Monday, August 25, 2003

Why do the CHILDREN have to suffer?

I've been keeping all my emotions bottled up. Nobody seems to listen. In our society, people talk about why a marriage falls apart, who was responsible, who cheated first, how the properties were split, etc. But has anybody bothered to ask how the children are taking it?

Maybe, sometimes. I don't really know. What I know is how much I suffered as a child.

When I was in grade school, I would be awakened by the screaming of my parents. Before I knew it, they were living in separate bedrooms. Dad would angrily destroy Mom's orchids, and my Mom would throw the arinola at him.

Sometimes I would cut classes to go to the church to pray and to ask God why this had to happen. He became my friend in those lonely times.

I can still remember the time my Dad took away all his stuff. My little brother went with him, locking the car door while Mom pounded on it screaming hysterically. He was left in my Lola's care. When we were growing up, my other siblings and I spent weekdays with Mom and weekends with Dad. I was so ashamed then because I did not know anybody else who came from a broken family.

After I finished elementary, Dad convinced me to study in Manila where my younger brother was already studying then. I told Mom I would return for my summer vacations to our province but never did.

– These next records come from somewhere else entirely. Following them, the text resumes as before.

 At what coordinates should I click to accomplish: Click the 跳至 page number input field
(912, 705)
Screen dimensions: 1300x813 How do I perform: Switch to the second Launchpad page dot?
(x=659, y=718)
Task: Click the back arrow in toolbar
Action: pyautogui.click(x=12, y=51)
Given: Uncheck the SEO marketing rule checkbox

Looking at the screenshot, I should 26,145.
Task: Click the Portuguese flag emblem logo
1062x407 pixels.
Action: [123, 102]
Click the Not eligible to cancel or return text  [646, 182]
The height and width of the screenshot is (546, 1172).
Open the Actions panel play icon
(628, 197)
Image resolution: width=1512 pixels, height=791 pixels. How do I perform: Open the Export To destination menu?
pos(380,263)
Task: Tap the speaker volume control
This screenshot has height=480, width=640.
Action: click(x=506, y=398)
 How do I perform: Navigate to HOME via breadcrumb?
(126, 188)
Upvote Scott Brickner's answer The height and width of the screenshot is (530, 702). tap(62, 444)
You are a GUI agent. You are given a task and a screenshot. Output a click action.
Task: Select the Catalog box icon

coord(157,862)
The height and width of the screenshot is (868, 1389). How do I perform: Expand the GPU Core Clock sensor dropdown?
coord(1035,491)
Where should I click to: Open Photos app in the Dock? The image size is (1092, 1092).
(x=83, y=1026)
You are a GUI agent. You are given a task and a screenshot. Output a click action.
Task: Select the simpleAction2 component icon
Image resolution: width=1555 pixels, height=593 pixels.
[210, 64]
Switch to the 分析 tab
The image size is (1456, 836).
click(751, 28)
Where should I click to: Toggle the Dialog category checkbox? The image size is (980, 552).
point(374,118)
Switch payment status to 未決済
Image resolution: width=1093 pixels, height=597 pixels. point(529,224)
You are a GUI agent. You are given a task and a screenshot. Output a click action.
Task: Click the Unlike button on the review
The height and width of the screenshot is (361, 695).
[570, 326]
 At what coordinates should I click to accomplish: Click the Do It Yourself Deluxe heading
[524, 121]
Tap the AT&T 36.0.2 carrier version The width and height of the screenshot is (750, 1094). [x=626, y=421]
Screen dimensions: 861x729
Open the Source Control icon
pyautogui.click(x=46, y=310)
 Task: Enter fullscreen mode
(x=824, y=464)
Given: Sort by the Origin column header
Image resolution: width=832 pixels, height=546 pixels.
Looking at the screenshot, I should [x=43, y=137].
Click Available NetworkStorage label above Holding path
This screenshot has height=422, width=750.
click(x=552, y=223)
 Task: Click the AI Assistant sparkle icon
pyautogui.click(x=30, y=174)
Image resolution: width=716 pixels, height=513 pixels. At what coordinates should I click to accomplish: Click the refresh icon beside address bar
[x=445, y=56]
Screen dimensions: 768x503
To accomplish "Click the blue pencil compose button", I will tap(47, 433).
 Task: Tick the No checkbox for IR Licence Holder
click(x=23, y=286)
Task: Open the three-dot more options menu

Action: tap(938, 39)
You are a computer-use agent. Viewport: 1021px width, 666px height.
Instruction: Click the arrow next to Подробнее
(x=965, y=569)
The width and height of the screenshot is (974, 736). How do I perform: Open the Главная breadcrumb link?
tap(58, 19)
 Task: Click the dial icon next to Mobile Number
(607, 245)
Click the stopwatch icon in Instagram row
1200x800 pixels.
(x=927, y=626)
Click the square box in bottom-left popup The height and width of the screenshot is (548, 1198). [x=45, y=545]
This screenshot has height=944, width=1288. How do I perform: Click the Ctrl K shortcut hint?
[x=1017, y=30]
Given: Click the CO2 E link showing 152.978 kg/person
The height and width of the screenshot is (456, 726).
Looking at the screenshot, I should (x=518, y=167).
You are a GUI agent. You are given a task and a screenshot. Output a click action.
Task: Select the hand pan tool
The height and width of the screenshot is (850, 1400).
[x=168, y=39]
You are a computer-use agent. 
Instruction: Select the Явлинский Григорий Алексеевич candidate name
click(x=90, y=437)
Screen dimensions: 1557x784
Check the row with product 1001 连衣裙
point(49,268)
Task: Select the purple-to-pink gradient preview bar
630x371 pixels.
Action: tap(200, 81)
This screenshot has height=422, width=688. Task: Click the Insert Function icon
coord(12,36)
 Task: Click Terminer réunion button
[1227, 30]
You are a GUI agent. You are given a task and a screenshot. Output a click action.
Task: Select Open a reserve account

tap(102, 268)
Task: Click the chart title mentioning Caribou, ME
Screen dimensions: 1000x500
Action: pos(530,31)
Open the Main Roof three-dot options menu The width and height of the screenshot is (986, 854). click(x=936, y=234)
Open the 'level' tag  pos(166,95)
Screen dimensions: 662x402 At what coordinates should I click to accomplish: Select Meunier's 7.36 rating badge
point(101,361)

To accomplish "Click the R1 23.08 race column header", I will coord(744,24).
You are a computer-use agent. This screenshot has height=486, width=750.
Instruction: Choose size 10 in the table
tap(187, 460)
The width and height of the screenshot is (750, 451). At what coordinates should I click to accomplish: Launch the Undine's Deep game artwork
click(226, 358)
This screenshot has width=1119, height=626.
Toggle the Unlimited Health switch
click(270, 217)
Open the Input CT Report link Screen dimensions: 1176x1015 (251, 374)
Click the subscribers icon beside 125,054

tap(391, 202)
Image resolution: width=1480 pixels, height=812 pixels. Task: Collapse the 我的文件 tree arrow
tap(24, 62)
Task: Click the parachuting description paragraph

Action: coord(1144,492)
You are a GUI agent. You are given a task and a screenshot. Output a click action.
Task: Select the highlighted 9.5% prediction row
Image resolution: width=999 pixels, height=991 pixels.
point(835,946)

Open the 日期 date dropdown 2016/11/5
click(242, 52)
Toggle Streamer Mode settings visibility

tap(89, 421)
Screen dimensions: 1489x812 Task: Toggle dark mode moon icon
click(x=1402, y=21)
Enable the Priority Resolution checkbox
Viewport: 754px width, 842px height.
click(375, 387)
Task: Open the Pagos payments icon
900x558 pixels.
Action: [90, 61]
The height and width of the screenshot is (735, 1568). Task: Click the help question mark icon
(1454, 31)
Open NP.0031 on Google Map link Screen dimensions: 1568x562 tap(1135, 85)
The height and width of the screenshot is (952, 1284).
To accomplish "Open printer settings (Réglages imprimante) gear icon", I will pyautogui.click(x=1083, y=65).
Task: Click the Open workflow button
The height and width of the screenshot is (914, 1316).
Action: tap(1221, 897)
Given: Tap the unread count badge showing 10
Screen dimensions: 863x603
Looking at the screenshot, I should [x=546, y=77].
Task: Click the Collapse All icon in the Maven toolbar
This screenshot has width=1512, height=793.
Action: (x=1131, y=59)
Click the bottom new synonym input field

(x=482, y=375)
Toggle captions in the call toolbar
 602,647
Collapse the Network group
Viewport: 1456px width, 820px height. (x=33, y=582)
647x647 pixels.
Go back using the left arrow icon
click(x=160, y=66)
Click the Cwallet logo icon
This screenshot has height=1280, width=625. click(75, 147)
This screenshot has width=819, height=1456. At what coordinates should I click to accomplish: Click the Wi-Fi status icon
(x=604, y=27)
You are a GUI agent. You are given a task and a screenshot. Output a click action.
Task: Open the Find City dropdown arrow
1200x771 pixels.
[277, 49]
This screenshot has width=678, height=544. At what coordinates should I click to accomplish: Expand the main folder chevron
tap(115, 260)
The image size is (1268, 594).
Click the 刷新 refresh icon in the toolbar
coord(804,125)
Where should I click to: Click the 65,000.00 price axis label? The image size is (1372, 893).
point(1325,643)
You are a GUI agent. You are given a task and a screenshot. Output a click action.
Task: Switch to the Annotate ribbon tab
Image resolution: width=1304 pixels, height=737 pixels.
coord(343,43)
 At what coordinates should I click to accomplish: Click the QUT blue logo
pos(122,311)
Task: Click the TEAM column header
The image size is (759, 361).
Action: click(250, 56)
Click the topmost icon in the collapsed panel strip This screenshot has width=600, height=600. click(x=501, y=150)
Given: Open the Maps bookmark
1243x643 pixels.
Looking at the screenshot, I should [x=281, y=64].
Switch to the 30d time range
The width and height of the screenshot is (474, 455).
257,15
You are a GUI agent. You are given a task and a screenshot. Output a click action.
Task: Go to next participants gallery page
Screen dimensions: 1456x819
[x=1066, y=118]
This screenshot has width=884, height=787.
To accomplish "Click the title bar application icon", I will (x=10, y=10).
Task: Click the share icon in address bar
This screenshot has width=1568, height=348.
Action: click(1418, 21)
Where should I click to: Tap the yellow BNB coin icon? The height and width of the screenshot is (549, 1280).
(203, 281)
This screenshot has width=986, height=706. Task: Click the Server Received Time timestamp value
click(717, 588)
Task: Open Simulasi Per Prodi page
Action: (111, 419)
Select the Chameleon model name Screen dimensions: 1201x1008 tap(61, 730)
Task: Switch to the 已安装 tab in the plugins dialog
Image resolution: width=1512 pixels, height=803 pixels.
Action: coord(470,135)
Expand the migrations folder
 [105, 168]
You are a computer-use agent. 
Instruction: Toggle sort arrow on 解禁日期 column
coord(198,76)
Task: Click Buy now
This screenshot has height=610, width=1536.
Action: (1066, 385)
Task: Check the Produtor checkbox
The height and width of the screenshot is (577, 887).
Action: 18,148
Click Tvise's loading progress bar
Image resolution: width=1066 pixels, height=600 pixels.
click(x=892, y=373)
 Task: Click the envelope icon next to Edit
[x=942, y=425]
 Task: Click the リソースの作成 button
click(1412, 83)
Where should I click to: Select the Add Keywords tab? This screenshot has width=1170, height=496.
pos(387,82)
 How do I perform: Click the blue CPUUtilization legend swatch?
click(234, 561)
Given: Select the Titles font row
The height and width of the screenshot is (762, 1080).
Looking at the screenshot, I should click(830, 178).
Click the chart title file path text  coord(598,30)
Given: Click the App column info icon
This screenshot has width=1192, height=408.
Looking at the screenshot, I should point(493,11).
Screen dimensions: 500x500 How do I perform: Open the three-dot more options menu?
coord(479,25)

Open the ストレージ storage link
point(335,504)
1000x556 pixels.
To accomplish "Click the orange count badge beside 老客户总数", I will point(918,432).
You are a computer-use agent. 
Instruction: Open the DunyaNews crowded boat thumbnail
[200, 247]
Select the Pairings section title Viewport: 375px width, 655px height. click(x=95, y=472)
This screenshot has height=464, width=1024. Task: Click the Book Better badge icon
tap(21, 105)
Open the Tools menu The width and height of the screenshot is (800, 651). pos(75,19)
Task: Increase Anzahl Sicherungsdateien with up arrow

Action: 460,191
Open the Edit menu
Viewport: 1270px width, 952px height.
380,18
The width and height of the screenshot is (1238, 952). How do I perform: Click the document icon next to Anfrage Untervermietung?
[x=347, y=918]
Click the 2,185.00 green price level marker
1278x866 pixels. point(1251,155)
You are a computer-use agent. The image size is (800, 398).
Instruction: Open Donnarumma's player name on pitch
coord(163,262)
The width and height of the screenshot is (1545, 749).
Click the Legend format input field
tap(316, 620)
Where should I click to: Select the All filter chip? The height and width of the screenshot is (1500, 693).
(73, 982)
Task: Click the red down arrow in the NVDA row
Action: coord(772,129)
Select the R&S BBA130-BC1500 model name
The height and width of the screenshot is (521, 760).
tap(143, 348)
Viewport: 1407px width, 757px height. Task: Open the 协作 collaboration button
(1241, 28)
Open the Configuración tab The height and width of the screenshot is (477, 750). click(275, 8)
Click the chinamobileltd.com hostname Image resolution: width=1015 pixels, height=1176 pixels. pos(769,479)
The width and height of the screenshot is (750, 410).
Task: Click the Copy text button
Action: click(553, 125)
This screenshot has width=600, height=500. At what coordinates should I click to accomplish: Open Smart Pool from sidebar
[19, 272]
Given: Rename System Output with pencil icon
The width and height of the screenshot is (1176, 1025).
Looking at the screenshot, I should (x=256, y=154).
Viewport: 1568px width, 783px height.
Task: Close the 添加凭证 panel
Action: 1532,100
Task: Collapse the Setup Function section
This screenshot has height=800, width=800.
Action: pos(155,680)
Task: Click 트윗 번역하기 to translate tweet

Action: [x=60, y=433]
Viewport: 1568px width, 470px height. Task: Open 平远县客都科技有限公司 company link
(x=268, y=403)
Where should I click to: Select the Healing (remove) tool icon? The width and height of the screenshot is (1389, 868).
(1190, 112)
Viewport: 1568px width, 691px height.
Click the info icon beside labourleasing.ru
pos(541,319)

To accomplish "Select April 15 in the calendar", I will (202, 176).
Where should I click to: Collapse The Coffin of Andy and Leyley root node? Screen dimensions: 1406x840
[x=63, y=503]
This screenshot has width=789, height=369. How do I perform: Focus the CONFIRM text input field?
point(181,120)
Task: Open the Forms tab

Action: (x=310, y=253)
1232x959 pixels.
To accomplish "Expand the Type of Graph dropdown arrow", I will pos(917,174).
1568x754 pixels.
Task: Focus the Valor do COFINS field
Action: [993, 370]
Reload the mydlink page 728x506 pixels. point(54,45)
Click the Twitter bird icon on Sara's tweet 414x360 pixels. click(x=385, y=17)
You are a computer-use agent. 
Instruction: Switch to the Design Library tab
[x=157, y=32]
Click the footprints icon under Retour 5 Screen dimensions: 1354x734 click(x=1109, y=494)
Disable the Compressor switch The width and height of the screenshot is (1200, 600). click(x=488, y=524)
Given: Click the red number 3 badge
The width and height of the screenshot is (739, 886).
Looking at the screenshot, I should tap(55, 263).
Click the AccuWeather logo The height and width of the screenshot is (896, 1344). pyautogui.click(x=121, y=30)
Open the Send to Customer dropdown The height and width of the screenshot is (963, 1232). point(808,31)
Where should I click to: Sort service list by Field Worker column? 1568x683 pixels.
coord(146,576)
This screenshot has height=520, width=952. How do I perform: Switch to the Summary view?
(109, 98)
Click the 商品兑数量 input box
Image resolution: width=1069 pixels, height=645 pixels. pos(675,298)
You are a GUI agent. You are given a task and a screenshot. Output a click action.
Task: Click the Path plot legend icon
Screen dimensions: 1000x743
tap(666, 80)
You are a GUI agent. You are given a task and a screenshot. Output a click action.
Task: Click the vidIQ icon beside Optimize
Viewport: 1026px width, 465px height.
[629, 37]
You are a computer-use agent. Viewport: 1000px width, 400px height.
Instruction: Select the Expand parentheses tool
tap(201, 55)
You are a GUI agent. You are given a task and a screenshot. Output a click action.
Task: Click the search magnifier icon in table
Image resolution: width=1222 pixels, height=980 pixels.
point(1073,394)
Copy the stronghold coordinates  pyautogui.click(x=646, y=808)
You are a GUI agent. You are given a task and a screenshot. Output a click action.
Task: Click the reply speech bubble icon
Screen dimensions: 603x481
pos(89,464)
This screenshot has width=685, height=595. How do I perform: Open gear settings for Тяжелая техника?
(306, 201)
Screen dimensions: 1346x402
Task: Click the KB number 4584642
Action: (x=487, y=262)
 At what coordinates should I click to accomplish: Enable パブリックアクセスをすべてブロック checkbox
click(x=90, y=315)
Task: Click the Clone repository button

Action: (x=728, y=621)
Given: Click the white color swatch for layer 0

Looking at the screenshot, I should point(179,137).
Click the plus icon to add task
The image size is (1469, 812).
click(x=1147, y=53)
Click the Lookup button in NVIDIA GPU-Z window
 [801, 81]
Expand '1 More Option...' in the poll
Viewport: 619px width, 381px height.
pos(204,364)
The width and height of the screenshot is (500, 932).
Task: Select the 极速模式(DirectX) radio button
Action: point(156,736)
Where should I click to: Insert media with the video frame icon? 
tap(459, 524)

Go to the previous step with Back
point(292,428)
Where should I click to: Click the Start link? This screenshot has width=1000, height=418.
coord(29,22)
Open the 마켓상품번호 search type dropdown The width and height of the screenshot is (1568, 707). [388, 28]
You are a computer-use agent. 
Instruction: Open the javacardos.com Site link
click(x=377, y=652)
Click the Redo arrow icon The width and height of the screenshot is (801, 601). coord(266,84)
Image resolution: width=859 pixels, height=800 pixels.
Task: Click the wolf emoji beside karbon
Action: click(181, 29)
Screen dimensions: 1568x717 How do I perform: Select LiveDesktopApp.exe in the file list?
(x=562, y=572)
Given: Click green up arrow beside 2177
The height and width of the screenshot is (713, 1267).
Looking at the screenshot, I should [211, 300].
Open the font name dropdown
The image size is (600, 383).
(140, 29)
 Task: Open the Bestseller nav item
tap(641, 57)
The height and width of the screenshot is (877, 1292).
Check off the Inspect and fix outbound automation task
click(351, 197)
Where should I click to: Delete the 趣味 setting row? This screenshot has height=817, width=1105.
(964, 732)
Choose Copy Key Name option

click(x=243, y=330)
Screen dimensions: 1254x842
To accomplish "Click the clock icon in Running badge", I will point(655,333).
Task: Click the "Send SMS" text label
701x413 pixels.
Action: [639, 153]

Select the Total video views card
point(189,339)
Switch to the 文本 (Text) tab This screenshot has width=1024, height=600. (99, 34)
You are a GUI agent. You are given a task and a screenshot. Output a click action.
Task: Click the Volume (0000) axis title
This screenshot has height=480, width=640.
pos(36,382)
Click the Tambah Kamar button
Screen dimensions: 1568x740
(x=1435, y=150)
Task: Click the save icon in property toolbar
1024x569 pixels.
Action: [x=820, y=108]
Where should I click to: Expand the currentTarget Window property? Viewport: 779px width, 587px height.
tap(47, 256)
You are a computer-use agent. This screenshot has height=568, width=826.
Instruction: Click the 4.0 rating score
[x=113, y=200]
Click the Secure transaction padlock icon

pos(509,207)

I had a hard time adjusting in the city with no Mom to guide me. I tried to find love among different people, particularly boys. Dad was always working late and my grandma was distant and aloof. I would cry late at night with no one to comfort me. Fortunately, my faith carried me through the difficult high school and college days.

My brother and I met Mom again this year. It was a tense and emotional reunion. I felt that a part of me had been recovered. I missed having Mom, but Dad can't accept it. He acts this way despite the fact that he already has his own family and rarely spends time with us. One time he even warned us against her.

I want to tell him he is being selfish. I know we are getting financial support from him but he doesn't have the right to tell us to stay away from Mom. After all these years, he still blames her for being a jealous, nagging bitch. But still that doesn't change the fact that she is our mother.

I wish parents would stop to think how their fights affect the children. Honestly, I don't know the extent of the damage they have done to my sister and brothers. I know we can't choose our parents, but it's sad to see the so-called guardians given to us by God giving us the worst example of love and forgiveness. Can't they see how much we are hurting? Sometimes, I think they just don't care so long as they can keep on competing who is the better parent. Geez. As if it matters to us!

I would like to tell them: Come on, stop bribing us with money and material things. Money can't buy the intact and happy family we long for.

I envy my half-sisters. Even if they don't carry our surname, they can enjoy the warmth of the love of my Dad and stepmom. Unlike them, we can spend our nights with only our Mom or our Dad beside us, not both.

To parents, I say: I know it's hard to live with somebody you can't get along with. But you make any rash decision, speak to your children and find out how they feel and tell them you care in spite of your marital problems. If you agree to part, please, be civil to each other. Spare the children the venom reserved for your spouse. Remember, hating the other also means hating a part of your child. You don't want your child to spend the rest of his life with a broken image of himself.


M.C., 24, is studying for her master's in business administration. "Why do the children have to suffer?", Phil. Daily Inquirer, Dec. 12, 1998.

My 2 cents' worth: Sometimes, I cannot feel but hatred for parents who make their children suffer from such "childish" squabbles. I apologize for the term but that's the way I perceive it. Parents should try to settle their irreconcilable differences with civility. After all, they got married because, once, they shared something special.